Andy pulled away from the curb. Her brain summoned up a map as she drove toward the university. She figured she had about one thousand miles ahead of her, which was around twenty hours of driving, or two full days if she broke it up the right way. Dallas first, then straight up to Oklahoma, then Missouri, then Illinois, where she hoped like hell she could find a person or thing named Clara Bellamy.
July 31, 1986
12
Alexandra Maplecroft’s screams were like a siren pitching higher and higher. The sirens from a police car. From the FBI. From the prison van.
Jane knew that she should do something to stop the wailing, but she could only stand there listening to the woman’s desperate pleas for help.
“Jane!” Andrew called from downstairs.
The sound of her brother’s voice broke Jane from her trance. She struggled to put the gag back in place. Maplecroft started thrashing in the bed, pulling at the restraints around her wrist and ankles. Her head jerked back and forth. The blindfold slipped up. One eye spun desperately around before she found Jane. Suddenly, one of the woman’s hands was loose, then a foot. Jane leaned over to hold her down, but she wasn’t fast enough.
Maplecroft punched Jane so hard in the face that she fell back onto the floor, literal stars dancing in front of her eyes.
“Jane!” Andrew screamed. She could hear footsteps pounding up the stairs.
Maplecroft heard it too. She struggled so hard against the ropes that the metal bed frame tipped over onto the floor. She worked furiously to untie her other hand while her leg jerked back and forth to work away the bindings.
Jane tried to stand. Her legs felt wonky. Her feet would not find purchase. Blood was streaming down her face, gagging her throat. She somehow found the strength to push herself up. All she could think to do was throw her body on top of Maplecroft’s and pray that she could hold her down long enough for help to arrive.
Seconds later, it did.
“Jane!” The door flew open. Andrew reached her first. He pulled Jane up, wrapped his arm around her.

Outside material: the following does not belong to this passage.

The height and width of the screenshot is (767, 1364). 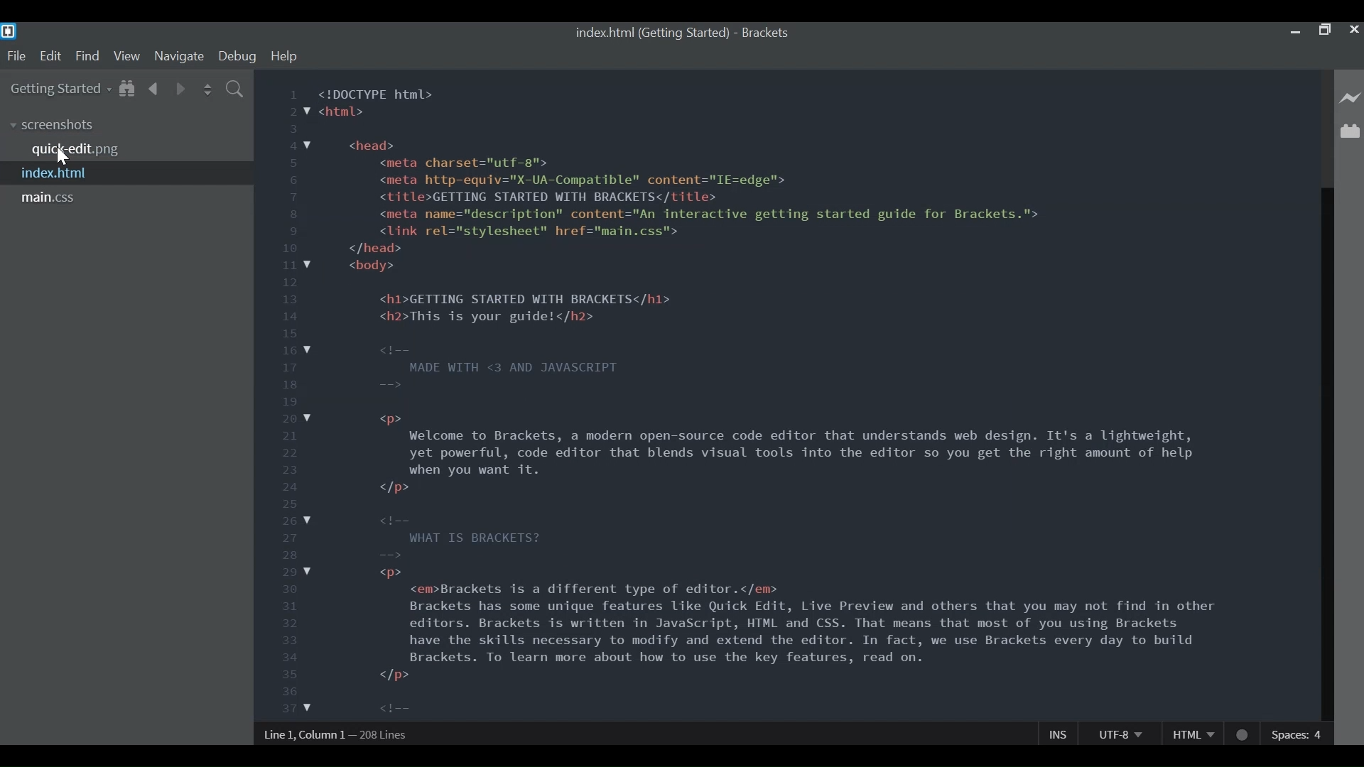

Maplecroft was standing, too. She was in the middle of the floor, fists up like a boxer, one ankle still tied to the bed. Her clothes were torn, her eyes wild, her hair matted to her skull with filth and sweat. She screamed unintelligibly as she moved back and forth between her feet.

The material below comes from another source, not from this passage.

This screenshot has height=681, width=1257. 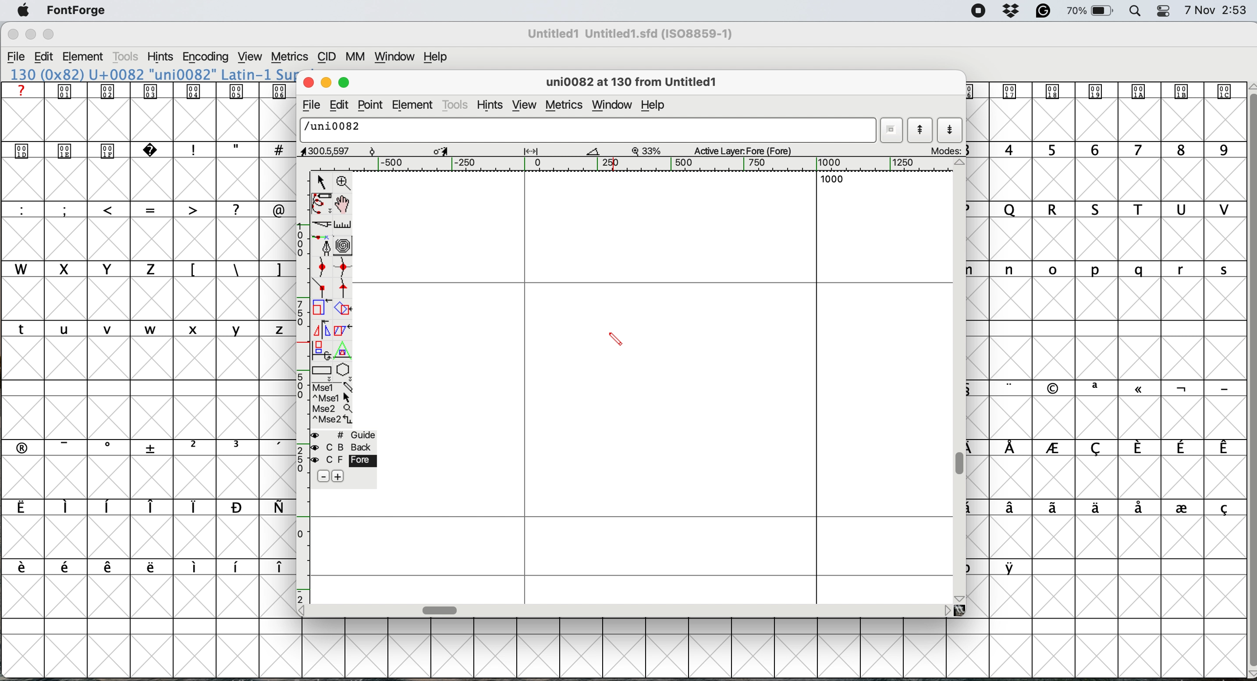 What do you see at coordinates (344, 290) in the screenshot?
I see `add a tangent point` at bounding box center [344, 290].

Paula snorted a laugh. She was blocking the door. “Give it up, bitch.”
“Let me go!” Maplecroft screamed. “I won’t tell anyone. I won’t—”
“Stop her,” Nick said.
Jane didn’t know what he meant until she saw Quarter raise his knife.
“No—” she yelled, but it happened too fast.
Quarter slashed down. The blade flashed in the sunlight.
Jane stood helpless, watching the knife arc down.
But then it stopped.
Maplecroft had caught the knife in her hand.
The blade pierced the center of her palm.
The effect hit them all like a stun grenade. No one could speak. They were too shocked.
Except for Maplecroft.
She had known exactly what she was going to do. While they all stood transfixed, she wrenched her arm across her body, preparing to backhand the blade in Jane’s direction.
Nick’s fist snaked out, punching Maplecroft square in the face.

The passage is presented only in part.